This survey focuses on gathering the difficulties faced by visually impaired while using a computing-based Braille input mechanism. Many technology-oriented applications for the visually impaired are available. Only those applications are considered for these surveys that are part of research taking place in different countries. Studied applications were analyzed and compared based on matrices related to usability issues for touch-screen-based Braille input methods. These evaluations bring forward the strengths and weaknesses of current schemes with a special focus on usability. No such study exists in the literature, so this paper can provide guidelines to the researchers for designing future applications that are highly usable for visually impaired people.

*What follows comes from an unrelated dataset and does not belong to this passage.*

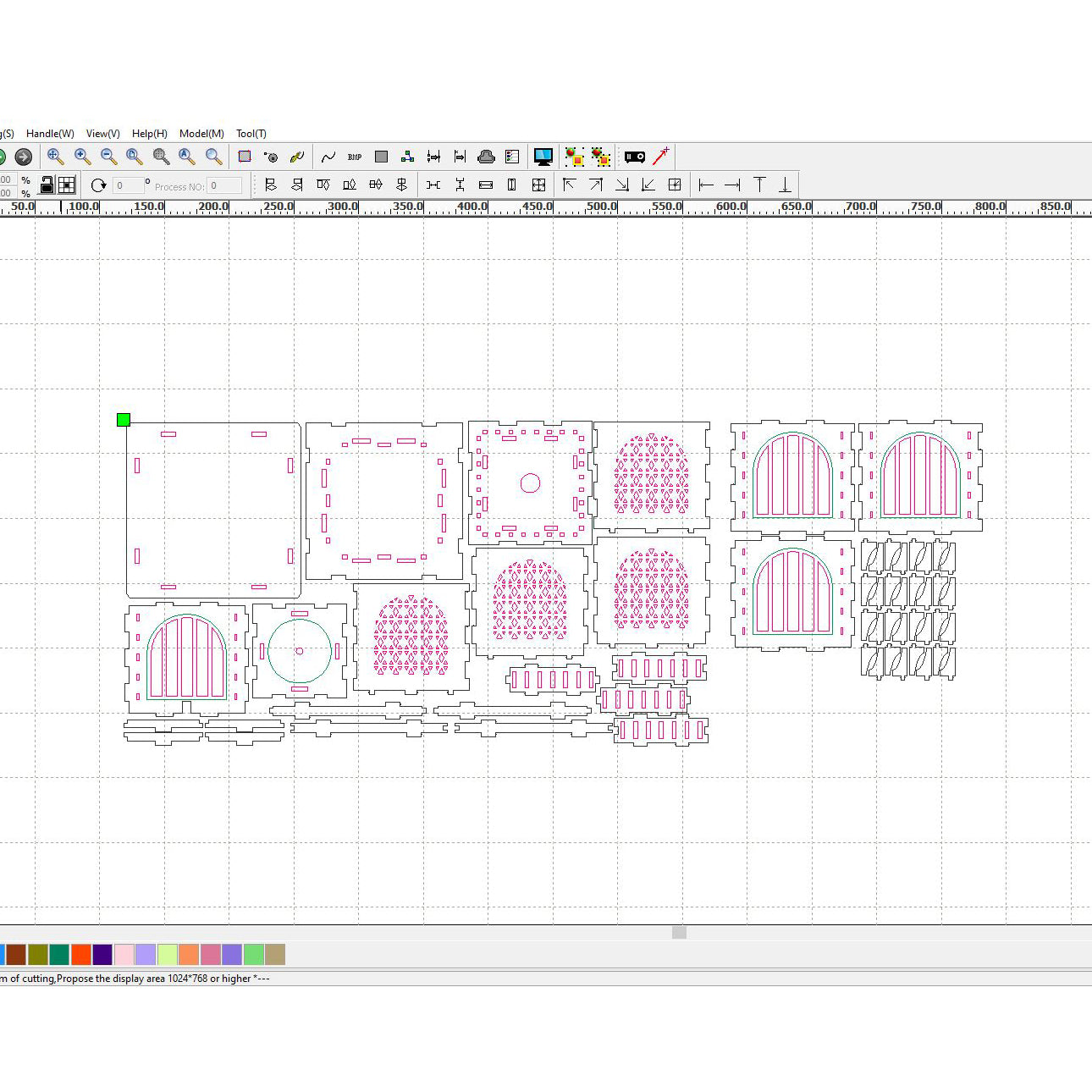Click the BMP bitmap tool icon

This paper comprises the following sections. Section 2 gives a detail insight into the previous studies that have been designed for entering Braille data. Section 3 describes the methodology in detail. Input methods are compared and evaluated in Section 4. Usability issues gathered from different studies are also included in this section. Section 5 concludes the paper and gives future recommendations.

2. Previous Work

This survey paper provides a review of the current state-of-the-art Braille input methods. In this section, we provide a detailed insight into the problems with these schemes when these are used by visually impaired people. Based on the current survey, we have identified new directions for future research. In recent years, many studies have been conducted to make Braille more technology-assisted. To analyze these studies, we have broadly divided the Braille input mechanism into two main categories:(i)Scanned Input(ii)Touch-Screen-based Input

2.1. Scanned Input

In the scanned Braille input, Braille Dots are extracted from Braille sheets using a scanner and, then, converted into text using optical character recognition, as shown in Figure 2. In this mechanism, visually impaired users give input on sheets without any interaction with a computing device.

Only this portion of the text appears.